===== ENTRIES SUPPLIED =====

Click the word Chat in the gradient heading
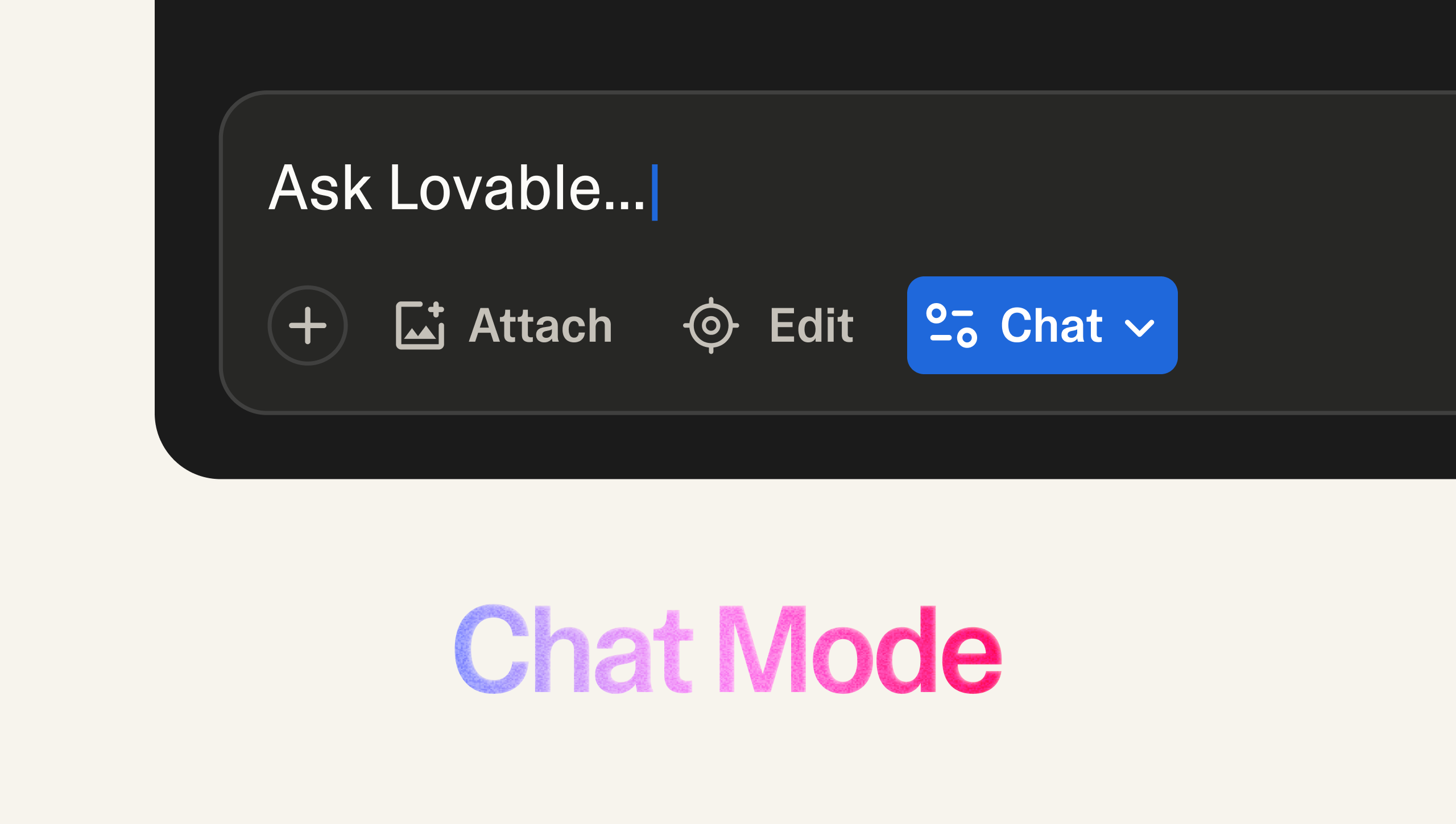This screenshot has height=824, width=1456. pos(573,649)
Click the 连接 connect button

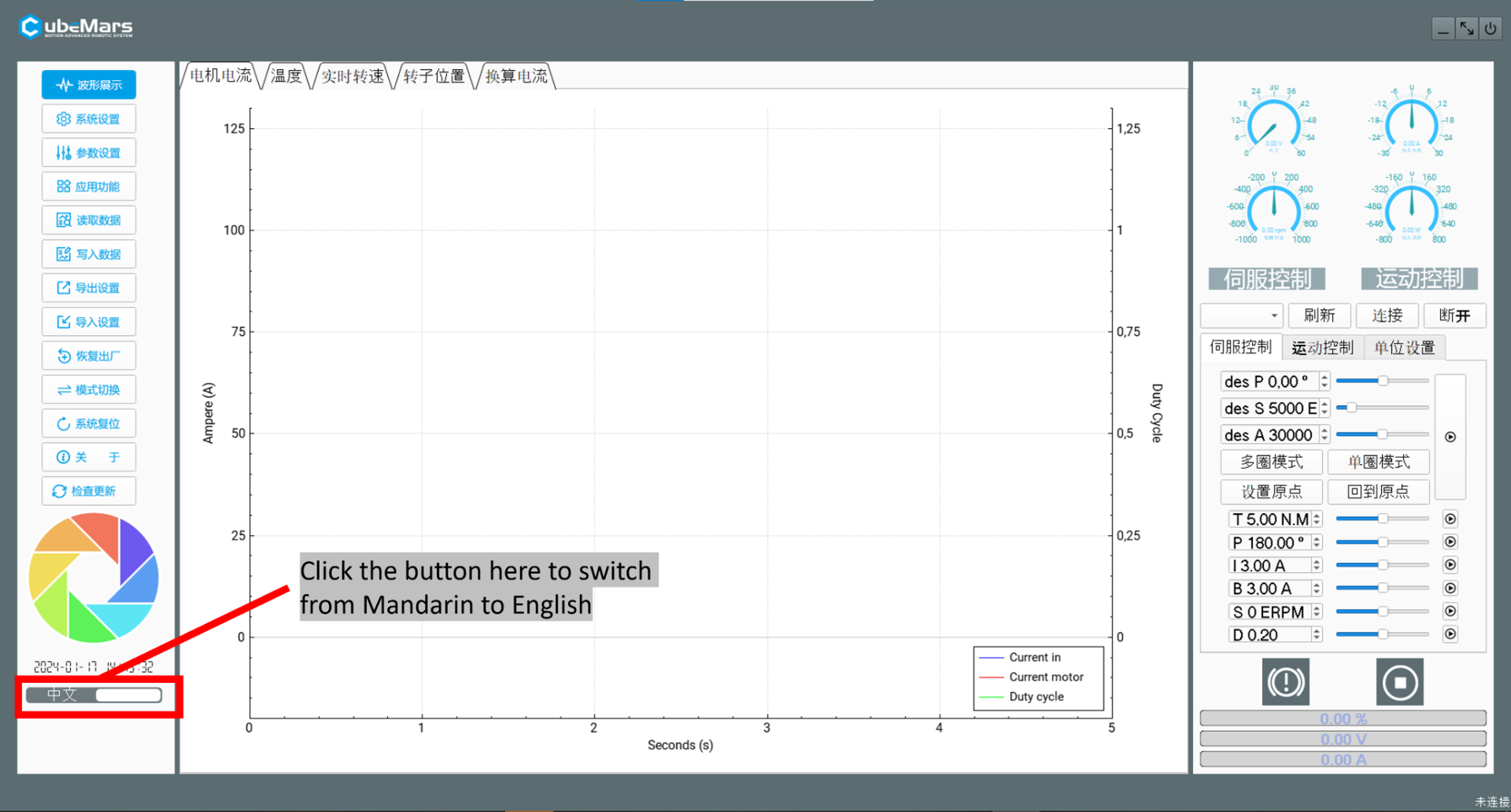point(1387,316)
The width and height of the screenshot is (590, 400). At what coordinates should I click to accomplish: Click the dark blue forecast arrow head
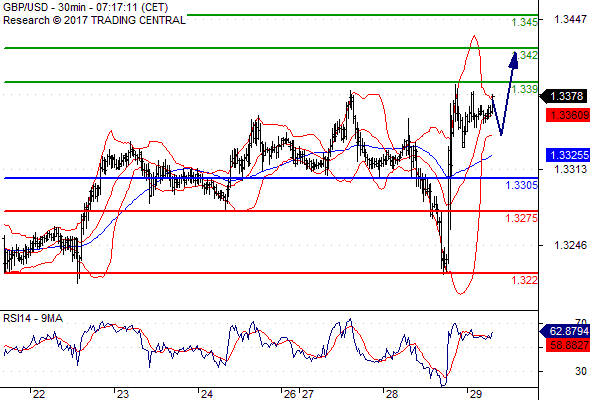[x=514, y=60]
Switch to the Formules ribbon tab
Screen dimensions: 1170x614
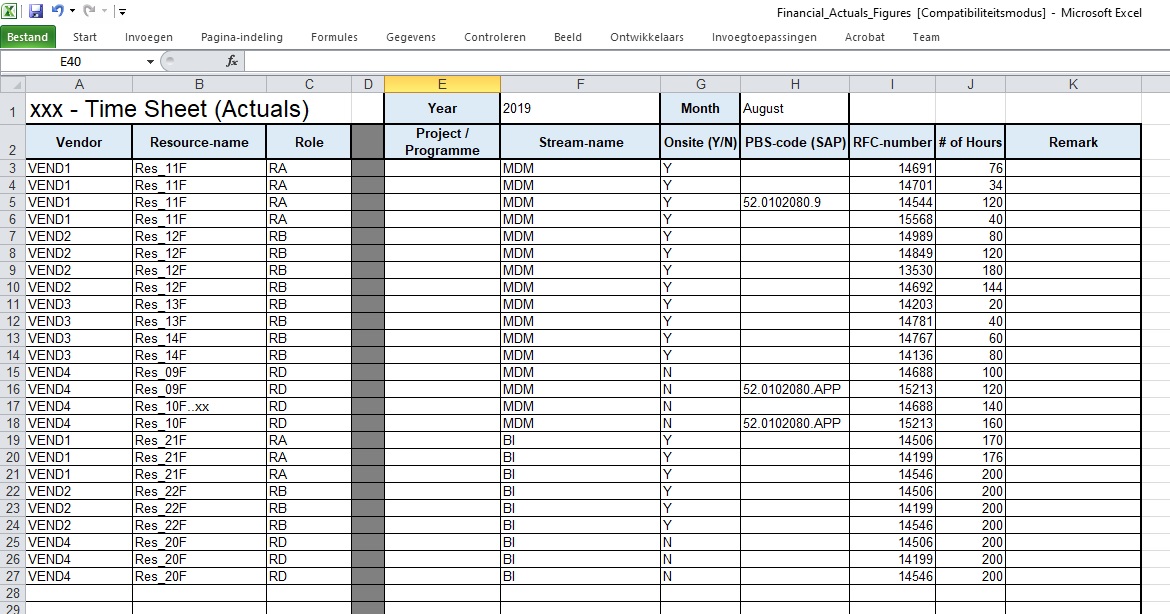[334, 37]
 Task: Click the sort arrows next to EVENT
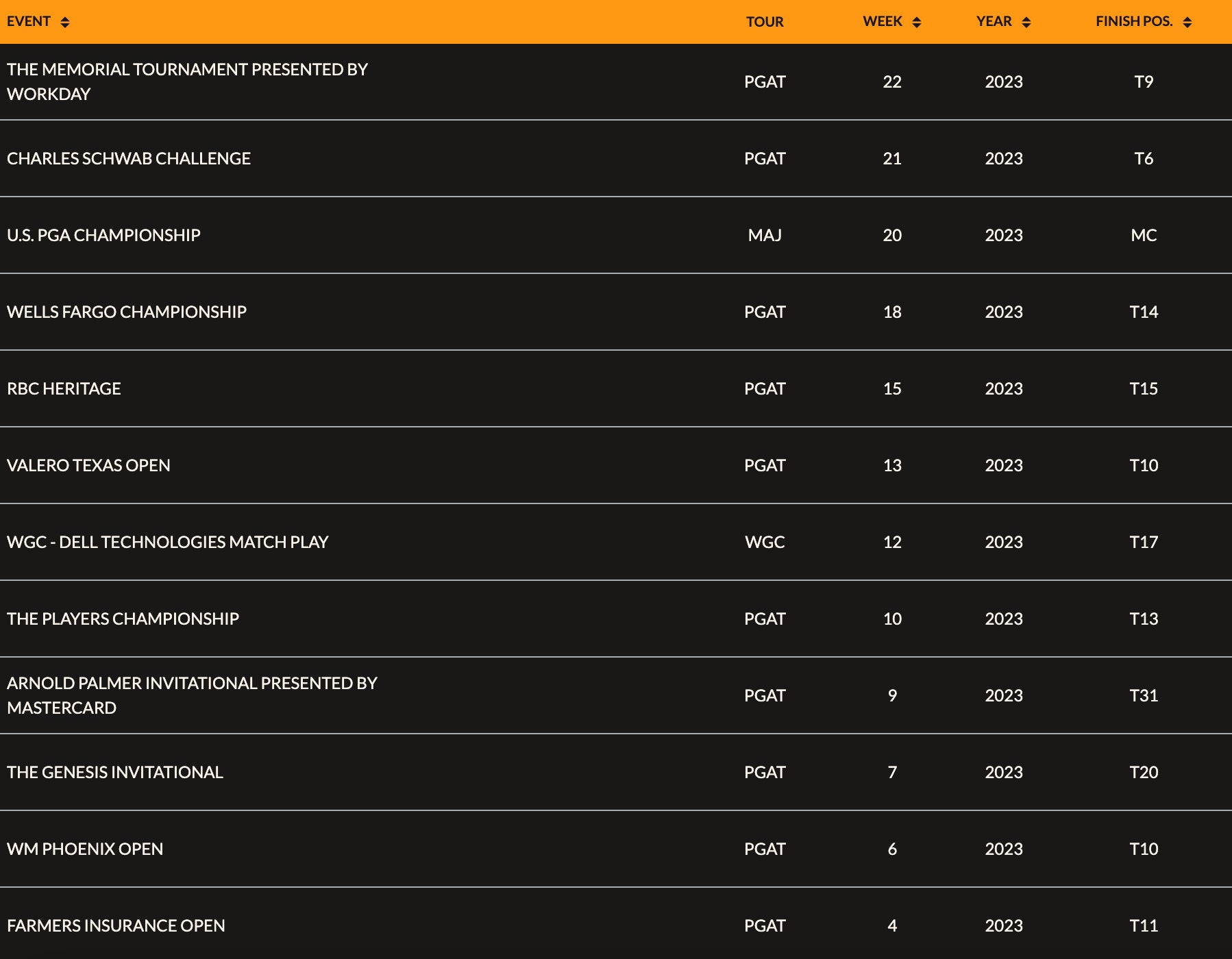[65, 22]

=====

» **PROBLEM TO SOLVE**
Reproduce word for word the lines from the line holding "Screen dimensions: 1170x614" through the last line of the material above, inclusive, and keep pictures out of it.

» **FINISHED TASK**
Screen dimensions: 1170x614
[334, 37]
 Task: Click the sort arrows next to EVENT
[65, 22]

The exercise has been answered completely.